### REQUIREMENT
List every line of the material that contains the string "height", matching case exactly.

### RECORDS FOR THIS TASK
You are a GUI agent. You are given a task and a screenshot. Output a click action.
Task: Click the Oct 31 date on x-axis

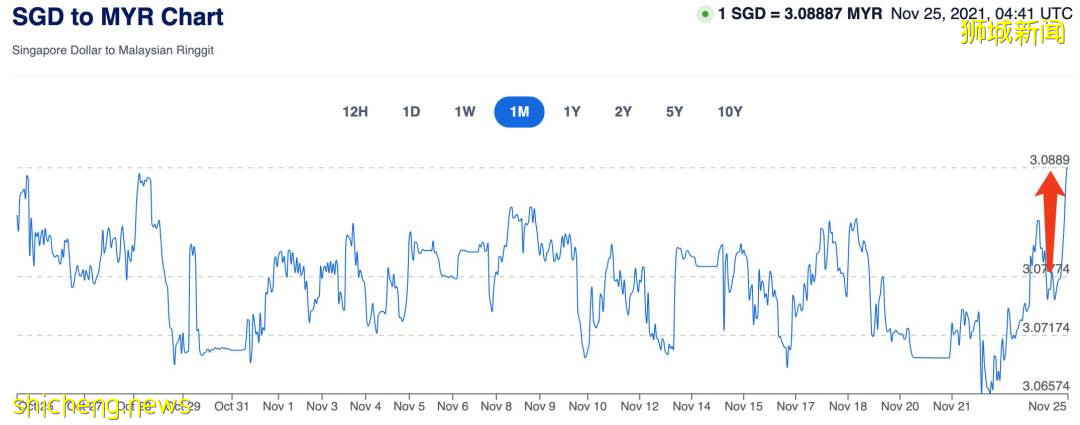coord(231,406)
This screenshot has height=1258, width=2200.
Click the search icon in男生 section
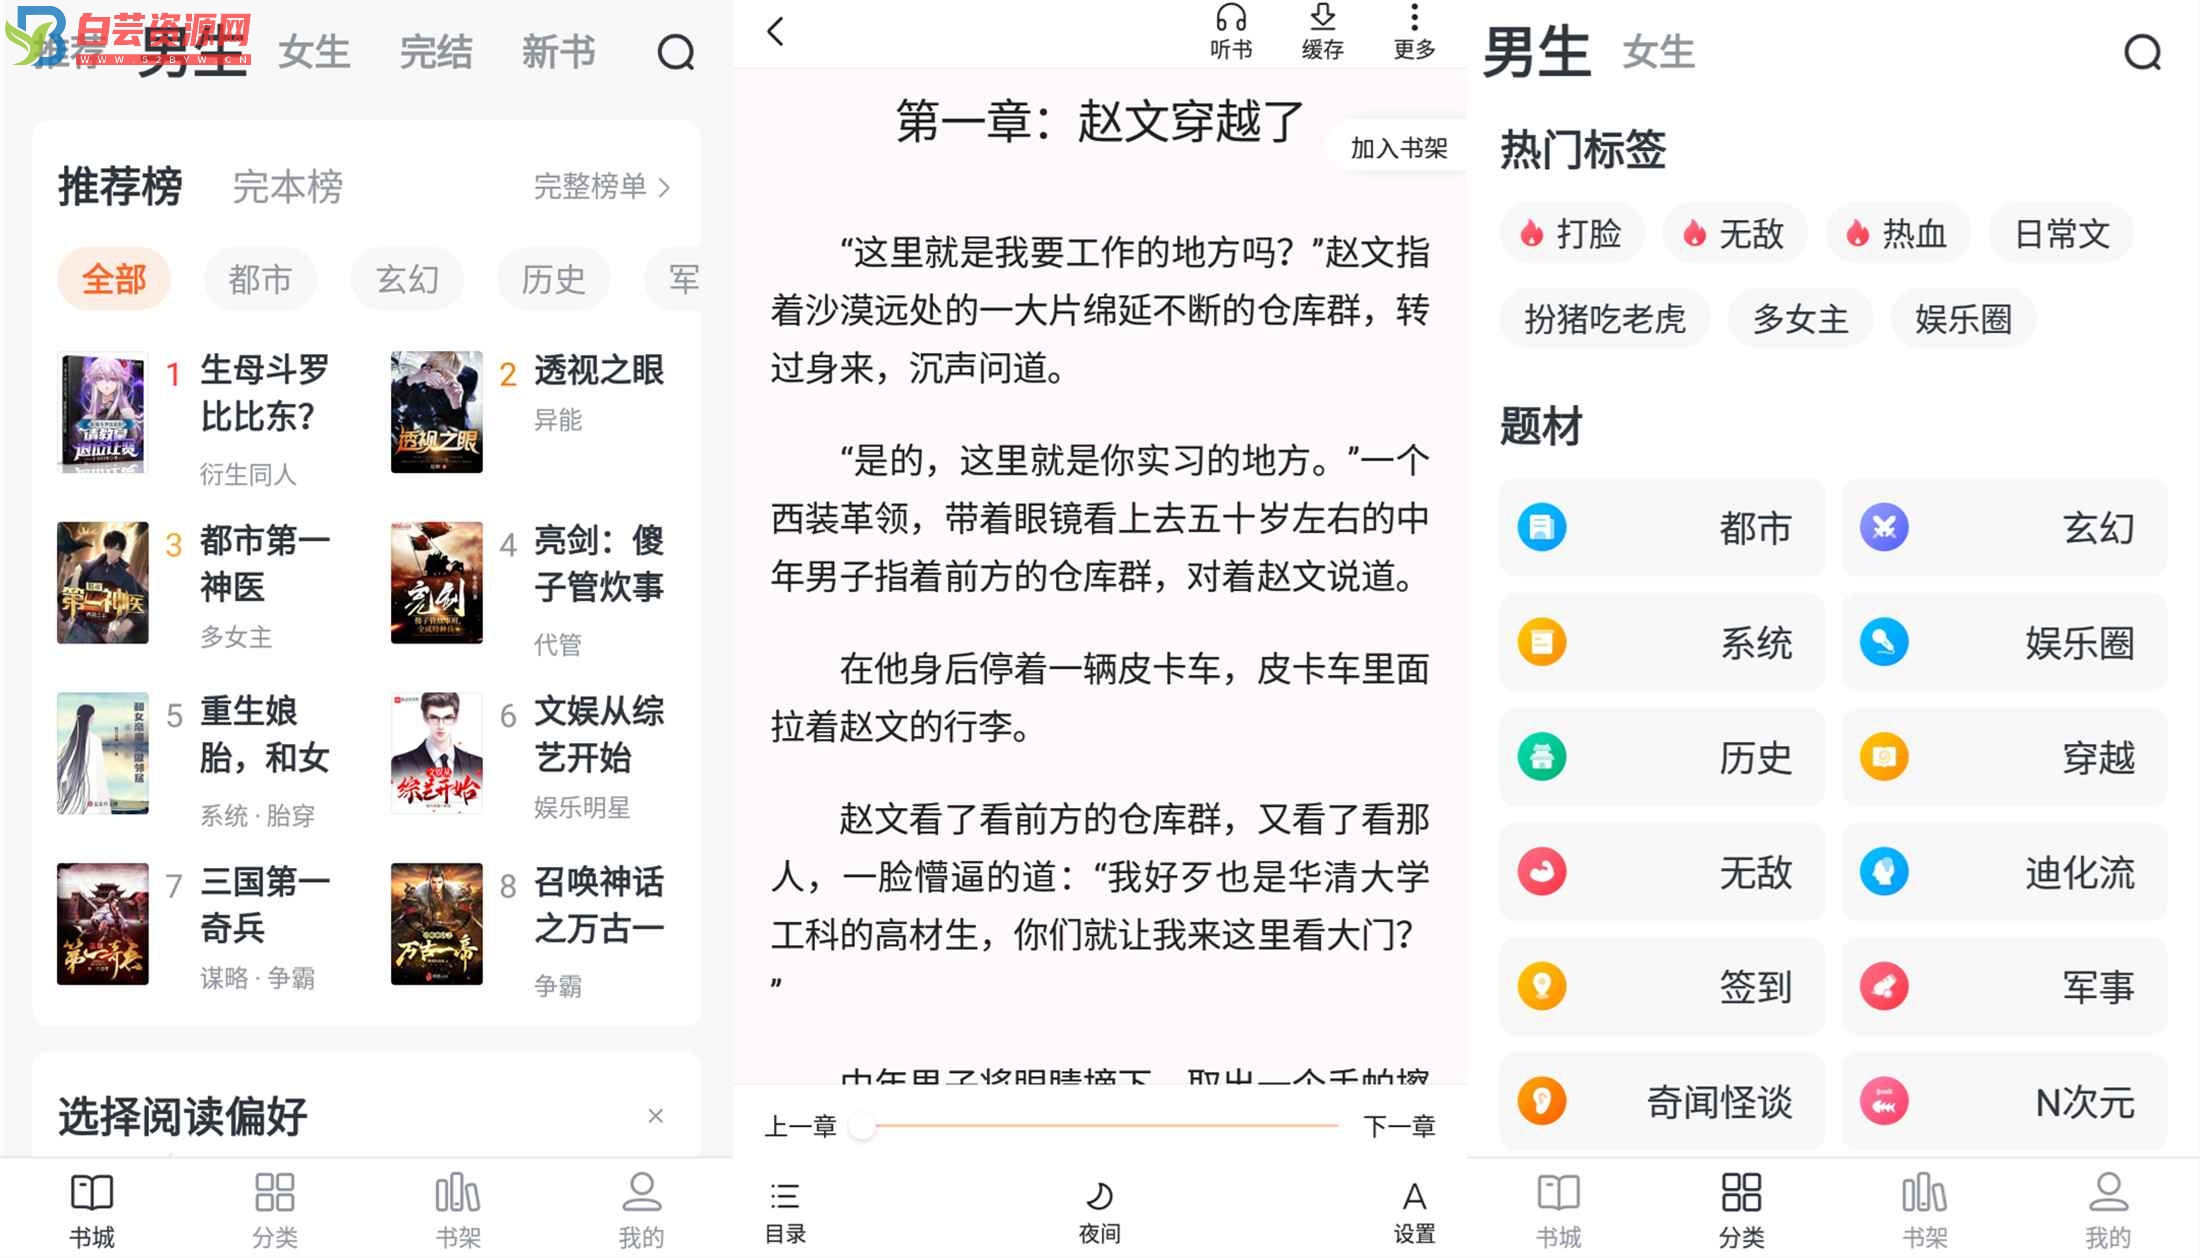[x=2147, y=54]
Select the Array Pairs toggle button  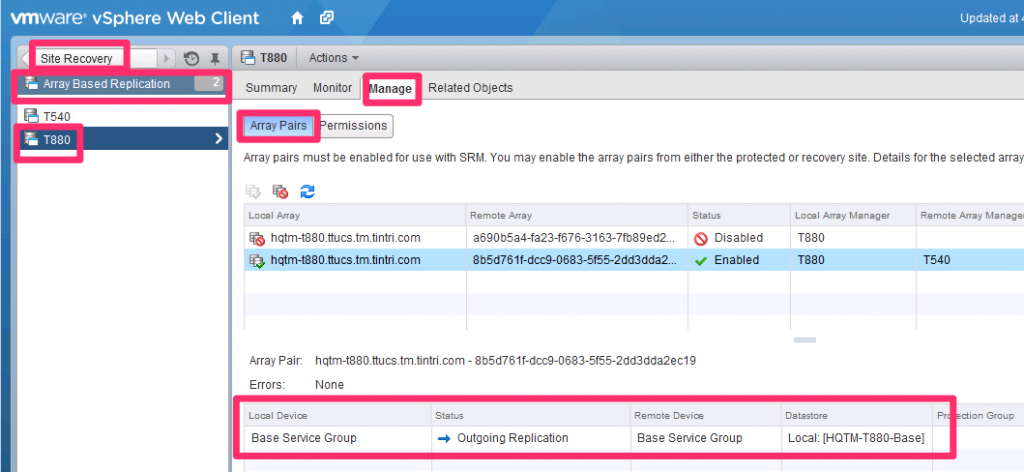pos(278,126)
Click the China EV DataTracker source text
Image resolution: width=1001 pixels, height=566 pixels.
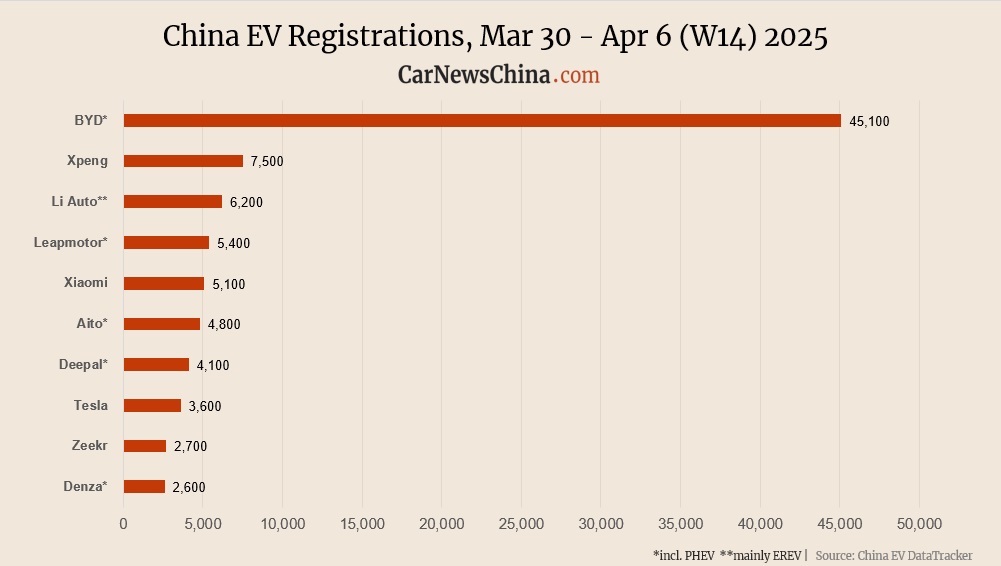click(894, 555)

### RIGHT ANSWER
This screenshot has height=1258, width=2200.
Image resolution: width=1001 pixels, height=566 pixels.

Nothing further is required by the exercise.